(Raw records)
***
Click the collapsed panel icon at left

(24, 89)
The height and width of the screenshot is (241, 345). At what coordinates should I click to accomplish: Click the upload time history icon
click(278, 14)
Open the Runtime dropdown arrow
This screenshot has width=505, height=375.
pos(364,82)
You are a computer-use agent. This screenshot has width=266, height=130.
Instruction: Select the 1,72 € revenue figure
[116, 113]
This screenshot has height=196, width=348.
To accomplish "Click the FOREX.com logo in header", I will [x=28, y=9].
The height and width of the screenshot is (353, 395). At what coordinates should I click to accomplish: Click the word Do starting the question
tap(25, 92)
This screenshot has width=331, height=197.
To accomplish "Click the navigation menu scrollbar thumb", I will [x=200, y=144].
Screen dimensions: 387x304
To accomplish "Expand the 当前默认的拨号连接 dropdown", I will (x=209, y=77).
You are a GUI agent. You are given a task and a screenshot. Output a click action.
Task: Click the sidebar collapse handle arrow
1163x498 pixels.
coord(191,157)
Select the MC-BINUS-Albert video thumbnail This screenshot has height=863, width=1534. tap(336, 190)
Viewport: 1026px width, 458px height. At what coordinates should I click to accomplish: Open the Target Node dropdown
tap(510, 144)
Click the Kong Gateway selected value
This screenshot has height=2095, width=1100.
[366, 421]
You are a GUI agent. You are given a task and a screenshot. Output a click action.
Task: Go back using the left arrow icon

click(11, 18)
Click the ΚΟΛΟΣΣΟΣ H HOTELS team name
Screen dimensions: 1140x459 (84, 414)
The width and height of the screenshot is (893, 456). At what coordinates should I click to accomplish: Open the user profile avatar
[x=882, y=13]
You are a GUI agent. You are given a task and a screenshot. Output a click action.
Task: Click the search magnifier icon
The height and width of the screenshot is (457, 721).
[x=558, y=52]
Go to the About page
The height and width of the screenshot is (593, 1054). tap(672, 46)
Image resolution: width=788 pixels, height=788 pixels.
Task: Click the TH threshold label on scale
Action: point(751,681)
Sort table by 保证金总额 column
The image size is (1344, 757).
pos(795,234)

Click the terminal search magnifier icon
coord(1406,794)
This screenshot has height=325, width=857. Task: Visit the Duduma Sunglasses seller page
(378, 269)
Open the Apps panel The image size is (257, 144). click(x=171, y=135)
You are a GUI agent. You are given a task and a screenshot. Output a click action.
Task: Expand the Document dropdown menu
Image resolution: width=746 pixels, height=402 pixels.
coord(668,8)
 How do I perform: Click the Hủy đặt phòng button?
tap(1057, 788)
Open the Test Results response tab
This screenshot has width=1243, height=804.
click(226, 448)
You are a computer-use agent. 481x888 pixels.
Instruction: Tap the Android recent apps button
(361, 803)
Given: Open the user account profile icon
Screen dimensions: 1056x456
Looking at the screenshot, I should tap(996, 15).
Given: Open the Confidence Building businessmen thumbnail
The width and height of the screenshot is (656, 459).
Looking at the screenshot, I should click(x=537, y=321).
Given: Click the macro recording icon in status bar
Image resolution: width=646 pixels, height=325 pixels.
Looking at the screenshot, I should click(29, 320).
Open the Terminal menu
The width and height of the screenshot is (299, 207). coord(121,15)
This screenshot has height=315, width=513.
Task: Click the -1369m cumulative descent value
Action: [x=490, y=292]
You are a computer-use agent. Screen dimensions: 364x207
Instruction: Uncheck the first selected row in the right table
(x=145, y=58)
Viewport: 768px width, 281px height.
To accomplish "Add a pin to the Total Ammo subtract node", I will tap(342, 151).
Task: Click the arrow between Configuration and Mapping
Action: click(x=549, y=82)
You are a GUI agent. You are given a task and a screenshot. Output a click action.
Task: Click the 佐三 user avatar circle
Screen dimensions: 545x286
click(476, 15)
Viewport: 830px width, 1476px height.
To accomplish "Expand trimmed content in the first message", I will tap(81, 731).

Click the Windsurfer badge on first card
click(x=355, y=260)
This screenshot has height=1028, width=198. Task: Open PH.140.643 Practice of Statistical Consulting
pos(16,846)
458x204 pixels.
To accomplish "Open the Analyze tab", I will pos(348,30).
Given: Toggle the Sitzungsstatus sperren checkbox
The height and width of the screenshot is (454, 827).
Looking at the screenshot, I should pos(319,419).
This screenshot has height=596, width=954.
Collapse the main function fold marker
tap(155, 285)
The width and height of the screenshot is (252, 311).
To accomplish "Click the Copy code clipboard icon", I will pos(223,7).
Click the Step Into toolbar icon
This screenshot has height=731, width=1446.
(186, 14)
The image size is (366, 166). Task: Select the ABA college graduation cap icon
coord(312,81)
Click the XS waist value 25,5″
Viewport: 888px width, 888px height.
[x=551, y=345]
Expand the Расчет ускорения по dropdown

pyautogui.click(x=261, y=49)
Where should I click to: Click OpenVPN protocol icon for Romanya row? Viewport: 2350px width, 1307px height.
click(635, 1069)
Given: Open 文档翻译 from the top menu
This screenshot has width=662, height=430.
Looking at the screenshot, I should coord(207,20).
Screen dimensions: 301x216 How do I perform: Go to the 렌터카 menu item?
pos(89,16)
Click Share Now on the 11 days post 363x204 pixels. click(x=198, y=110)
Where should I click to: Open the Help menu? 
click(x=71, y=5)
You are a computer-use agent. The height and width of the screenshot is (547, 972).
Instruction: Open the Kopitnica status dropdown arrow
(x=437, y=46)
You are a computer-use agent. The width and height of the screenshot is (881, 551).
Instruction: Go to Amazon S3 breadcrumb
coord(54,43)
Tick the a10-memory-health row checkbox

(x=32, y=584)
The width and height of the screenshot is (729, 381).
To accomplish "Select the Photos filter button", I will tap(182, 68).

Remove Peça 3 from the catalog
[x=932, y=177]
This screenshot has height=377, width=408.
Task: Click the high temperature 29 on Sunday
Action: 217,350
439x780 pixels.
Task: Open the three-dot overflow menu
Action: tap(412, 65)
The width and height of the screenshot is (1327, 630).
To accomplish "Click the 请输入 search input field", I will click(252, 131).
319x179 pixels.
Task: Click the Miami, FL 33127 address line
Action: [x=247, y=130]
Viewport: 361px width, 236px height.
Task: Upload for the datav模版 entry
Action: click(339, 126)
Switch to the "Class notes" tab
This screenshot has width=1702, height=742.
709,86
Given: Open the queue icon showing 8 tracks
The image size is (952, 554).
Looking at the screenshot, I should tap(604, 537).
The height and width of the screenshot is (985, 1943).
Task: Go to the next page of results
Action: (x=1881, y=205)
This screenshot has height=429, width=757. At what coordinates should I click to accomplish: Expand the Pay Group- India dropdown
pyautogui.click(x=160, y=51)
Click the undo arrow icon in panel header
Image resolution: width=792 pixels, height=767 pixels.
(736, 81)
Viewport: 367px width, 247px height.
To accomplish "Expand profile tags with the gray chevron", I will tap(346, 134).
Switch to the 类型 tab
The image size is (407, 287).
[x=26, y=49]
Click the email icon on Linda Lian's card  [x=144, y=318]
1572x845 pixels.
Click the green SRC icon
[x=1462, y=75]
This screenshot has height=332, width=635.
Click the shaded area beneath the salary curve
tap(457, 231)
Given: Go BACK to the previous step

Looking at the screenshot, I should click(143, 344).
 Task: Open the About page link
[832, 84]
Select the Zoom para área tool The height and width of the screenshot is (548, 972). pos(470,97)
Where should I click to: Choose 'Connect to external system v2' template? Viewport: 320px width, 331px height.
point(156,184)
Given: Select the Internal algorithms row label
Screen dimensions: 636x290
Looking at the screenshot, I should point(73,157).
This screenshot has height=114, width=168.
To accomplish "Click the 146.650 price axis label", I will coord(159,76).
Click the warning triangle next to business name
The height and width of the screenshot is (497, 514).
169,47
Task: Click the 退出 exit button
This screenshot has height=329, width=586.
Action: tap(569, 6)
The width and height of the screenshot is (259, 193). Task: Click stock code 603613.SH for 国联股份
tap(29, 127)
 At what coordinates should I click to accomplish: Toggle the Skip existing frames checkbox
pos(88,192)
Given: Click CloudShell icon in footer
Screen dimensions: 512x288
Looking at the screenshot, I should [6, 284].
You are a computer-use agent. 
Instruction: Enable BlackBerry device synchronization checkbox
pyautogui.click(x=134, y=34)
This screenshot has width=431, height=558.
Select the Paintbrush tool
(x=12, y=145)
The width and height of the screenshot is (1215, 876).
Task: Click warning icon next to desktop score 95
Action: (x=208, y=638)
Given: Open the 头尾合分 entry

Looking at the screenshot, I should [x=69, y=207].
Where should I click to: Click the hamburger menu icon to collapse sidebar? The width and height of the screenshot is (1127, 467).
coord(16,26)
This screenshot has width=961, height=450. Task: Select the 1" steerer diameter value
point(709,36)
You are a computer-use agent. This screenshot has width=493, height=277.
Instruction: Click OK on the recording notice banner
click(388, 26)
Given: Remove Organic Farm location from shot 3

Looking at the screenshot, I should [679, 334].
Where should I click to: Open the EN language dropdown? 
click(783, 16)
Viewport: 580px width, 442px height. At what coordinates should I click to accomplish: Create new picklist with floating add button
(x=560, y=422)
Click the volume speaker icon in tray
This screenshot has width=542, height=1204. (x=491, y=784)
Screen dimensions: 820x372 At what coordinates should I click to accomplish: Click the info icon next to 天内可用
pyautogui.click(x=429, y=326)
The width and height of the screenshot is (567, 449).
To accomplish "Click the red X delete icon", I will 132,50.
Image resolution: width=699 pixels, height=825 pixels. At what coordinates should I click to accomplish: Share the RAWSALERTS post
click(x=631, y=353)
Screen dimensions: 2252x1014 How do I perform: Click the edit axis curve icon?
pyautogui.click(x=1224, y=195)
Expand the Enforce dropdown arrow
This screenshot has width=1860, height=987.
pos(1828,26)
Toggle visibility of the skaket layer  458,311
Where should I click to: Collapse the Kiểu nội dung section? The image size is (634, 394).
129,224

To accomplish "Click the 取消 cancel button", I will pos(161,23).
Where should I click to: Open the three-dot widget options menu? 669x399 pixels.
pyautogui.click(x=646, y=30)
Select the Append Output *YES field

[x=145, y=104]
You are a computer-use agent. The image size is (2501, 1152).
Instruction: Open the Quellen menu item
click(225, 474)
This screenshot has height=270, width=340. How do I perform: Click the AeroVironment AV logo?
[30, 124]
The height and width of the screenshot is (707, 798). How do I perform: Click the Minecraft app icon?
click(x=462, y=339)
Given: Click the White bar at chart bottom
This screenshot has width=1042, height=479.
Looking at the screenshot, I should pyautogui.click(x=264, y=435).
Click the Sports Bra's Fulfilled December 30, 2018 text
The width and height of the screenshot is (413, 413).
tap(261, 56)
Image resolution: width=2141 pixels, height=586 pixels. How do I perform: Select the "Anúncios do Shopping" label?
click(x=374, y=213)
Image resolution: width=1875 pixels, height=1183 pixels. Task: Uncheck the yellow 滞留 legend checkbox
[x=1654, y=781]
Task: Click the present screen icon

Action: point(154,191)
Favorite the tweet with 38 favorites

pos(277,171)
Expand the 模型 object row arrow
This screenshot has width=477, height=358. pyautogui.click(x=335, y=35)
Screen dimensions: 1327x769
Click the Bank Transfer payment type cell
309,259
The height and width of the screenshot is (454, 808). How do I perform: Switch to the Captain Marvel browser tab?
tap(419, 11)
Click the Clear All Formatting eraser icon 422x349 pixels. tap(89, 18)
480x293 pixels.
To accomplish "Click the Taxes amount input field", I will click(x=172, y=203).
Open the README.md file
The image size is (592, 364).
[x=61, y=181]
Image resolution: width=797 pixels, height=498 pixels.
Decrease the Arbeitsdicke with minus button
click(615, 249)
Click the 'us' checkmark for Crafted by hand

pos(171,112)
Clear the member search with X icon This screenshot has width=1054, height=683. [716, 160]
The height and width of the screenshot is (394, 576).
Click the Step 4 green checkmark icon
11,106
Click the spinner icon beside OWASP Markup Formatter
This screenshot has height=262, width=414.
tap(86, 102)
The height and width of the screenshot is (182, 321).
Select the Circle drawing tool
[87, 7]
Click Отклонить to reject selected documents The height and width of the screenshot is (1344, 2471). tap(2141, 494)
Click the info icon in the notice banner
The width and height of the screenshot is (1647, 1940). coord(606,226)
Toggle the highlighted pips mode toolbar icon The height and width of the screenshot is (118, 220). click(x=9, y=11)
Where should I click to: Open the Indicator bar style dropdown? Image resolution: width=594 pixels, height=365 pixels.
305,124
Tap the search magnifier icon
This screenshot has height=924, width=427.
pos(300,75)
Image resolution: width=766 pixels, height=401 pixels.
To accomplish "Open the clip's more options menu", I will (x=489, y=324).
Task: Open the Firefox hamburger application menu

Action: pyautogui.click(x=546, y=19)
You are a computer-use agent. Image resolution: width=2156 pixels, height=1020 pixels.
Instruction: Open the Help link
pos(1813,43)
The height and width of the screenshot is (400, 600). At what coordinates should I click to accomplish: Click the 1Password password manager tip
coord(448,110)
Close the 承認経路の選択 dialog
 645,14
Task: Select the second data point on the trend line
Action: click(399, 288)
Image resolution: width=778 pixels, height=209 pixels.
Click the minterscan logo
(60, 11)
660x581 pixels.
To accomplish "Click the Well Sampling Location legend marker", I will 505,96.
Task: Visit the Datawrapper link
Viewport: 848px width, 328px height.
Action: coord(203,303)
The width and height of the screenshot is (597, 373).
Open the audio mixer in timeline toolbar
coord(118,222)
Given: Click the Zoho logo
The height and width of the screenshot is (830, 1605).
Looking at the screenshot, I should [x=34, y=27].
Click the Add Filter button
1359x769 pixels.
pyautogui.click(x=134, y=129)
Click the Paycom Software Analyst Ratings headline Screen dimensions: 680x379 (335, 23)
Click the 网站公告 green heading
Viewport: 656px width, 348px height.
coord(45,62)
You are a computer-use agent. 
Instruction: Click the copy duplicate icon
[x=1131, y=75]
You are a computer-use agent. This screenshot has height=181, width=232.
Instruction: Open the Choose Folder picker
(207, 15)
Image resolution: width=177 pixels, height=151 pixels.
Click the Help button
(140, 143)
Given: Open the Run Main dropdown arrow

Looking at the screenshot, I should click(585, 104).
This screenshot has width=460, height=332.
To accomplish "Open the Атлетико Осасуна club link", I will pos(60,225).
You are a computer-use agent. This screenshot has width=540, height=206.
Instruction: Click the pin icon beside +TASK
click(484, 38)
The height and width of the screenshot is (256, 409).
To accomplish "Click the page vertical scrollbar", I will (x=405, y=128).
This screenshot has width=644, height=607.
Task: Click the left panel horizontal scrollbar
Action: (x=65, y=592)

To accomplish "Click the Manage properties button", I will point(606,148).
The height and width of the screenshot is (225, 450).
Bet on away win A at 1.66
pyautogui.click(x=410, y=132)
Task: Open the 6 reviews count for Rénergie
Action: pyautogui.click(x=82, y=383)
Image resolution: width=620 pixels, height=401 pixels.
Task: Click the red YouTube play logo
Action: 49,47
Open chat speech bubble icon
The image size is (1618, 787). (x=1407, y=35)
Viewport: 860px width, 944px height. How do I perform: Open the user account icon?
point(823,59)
***
#### PROMPT:
Quote the records from the line with "You are a computer-use agent. 481x888 pixels." to the line with "Looking at the screenshot, I should click(29, 320).", both included.

#### THE SOLUTION:
You are a computer-use agent. 481x888 pixels.
Instruction: Tap the Android recent apps button
(361, 803)
Given: Open the user account profile icon
Screen dimensions: 1056x456
Looking at the screenshot, I should tap(996, 15).
Given: Open the Confidence Building businessmen thumbnail
The width and height of the screenshot is (656, 459).
Looking at the screenshot, I should click(x=537, y=321).
Given: Click the macro recording icon in status bar
Image resolution: width=646 pixels, height=325 pixels.
Looking at the screenshot, I should click(29, 320).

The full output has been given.